KPop makes its way into The United Nations

By James Mellen III, Staff Writer

Frontman of popular KPop band BTS Kim Nanjoon spoke to our reptilian overlords at the United Nations last week.

While it might make sense with the political climate of the Korean peninsula that the band would talk about a politically charged issue, the pop culture representative of the worlds 11th largest economy decided to talk to a room full of bureaucrats and a camera about loving yourself.

The singer started by speaking about times in his life when he felt down and lost, saying he was concerned about how other people thought of him. He then continued to preach about how music gave him an outlet to be himself. The speech ends with him urging all young people to love themselves.

On the pop culture side of things, this seems to be little more than a publicity stunt. KPop is a global phenomenon so this is the KPop equivalent of playing for the president. Nanjoon also did get a large audience to listen to what is overall an inspiring message for a younger audience.

An important distinction to be made here however is that Nanjoon was not given the opportunity to perform at the United Nations, he was given the opportunity to speak at the United Nations.

From a political standpoint this begs the question, should Korean pop stars have any degree of influence over the puppet masters behind our daily lives?

The band used its platform to give a feel good speech to the kids back home watching the United Nations meeting, but what if they had used it to talk about trade deals?

That might seem a little ridiculous, but our current president used to fire people on TruTV. The line between pop culture and politics are blurring and that should scare all of us.

Pop culture stars and politicions have one important similarity, both camps are generally famous. It’s important that we denote the difference between “good at singing” famous and “can tactfully negotiate the construction of nuclear weapons” famous.

There isn’t a whole lot of overlap between these two camps. In the case of BTS being known internationally does not equate to knowing about international relationships.

I was born in 1999 which means in school I learned about 9/11 terrorism and the George Bush presidency as the world I lived in.

Kids born in 2009 are going to learn about KPop bands speaking at the United Nations and the Donald Trump presidency as the world they live in.

It’s easy for us to see how this might be problematic, because we lived in a world where current events were handled by people with some level of expertise on the subject, but today’s kids aren’t going to. This is the only world they’re going to know, and that means that in ten years when these kids can vote, they’re going to be a lot more likely to vote in pop culture stars.

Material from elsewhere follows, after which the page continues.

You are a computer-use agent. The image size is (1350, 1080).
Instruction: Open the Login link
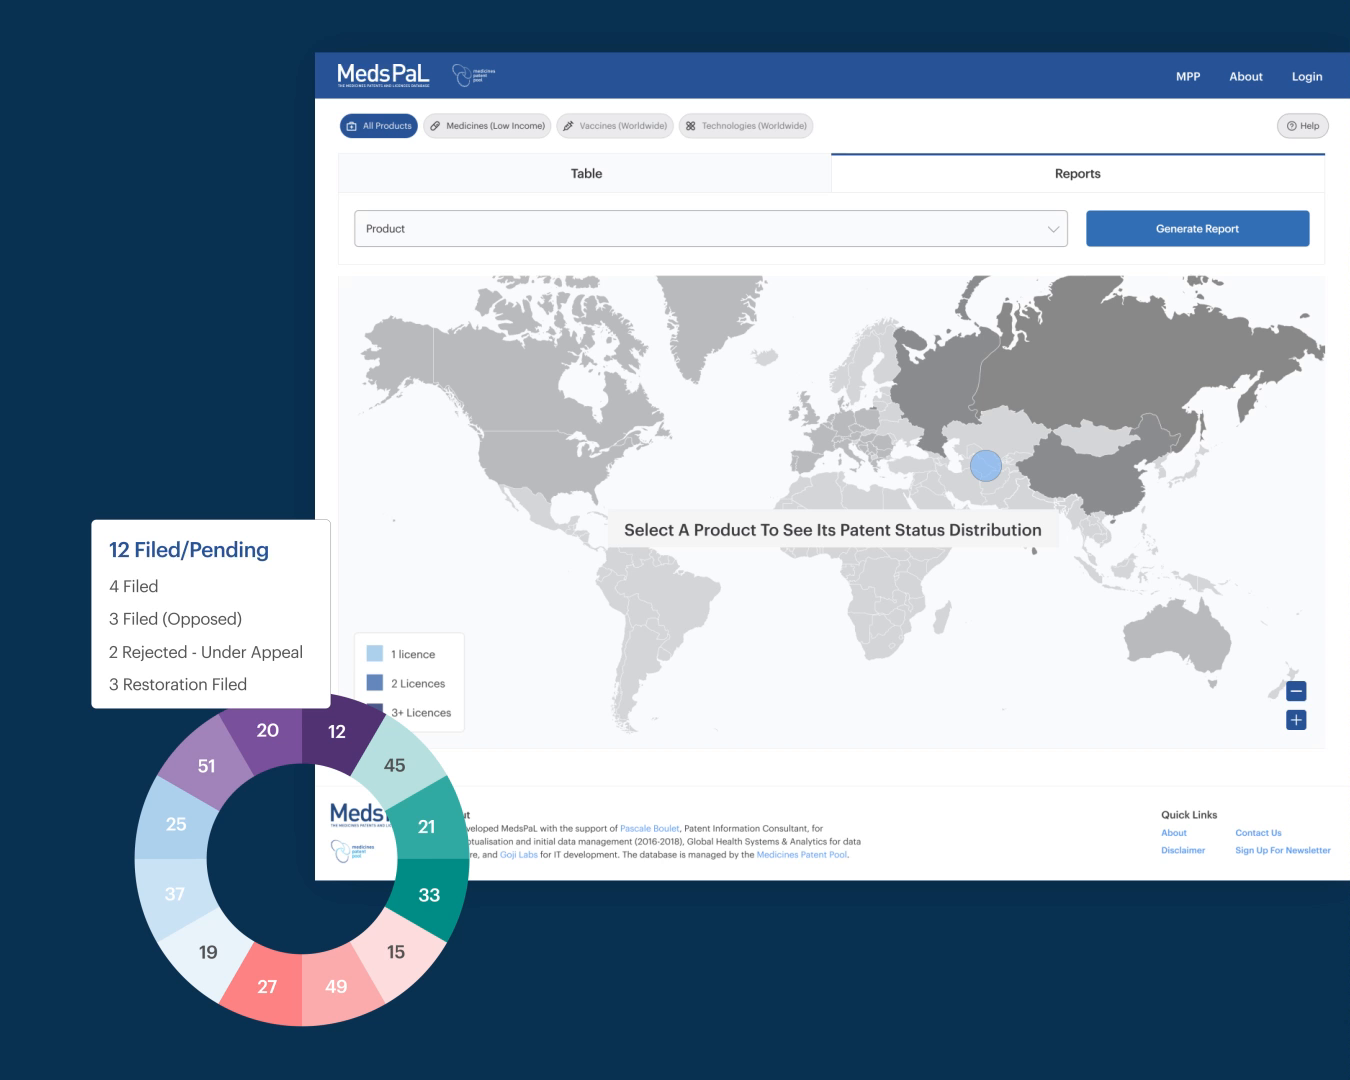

Now that these floodgates are open it’s going to be harder to close them, pop stars are going to continue to shine in the political spotlight, and it’s our civic duty to prevent it from happening.

We created this problem, and so the solution to this problem is pretty straightforward.
Don’t vote pop culture stars into office, don’t support your favorite artist going to the White House. Your vote matters and your dollar matters politically, without those two things pop culture stars and positions are nothing.

It’s important that we educate people on the problems with the overlap between pop culture and politics, especially people younger than us.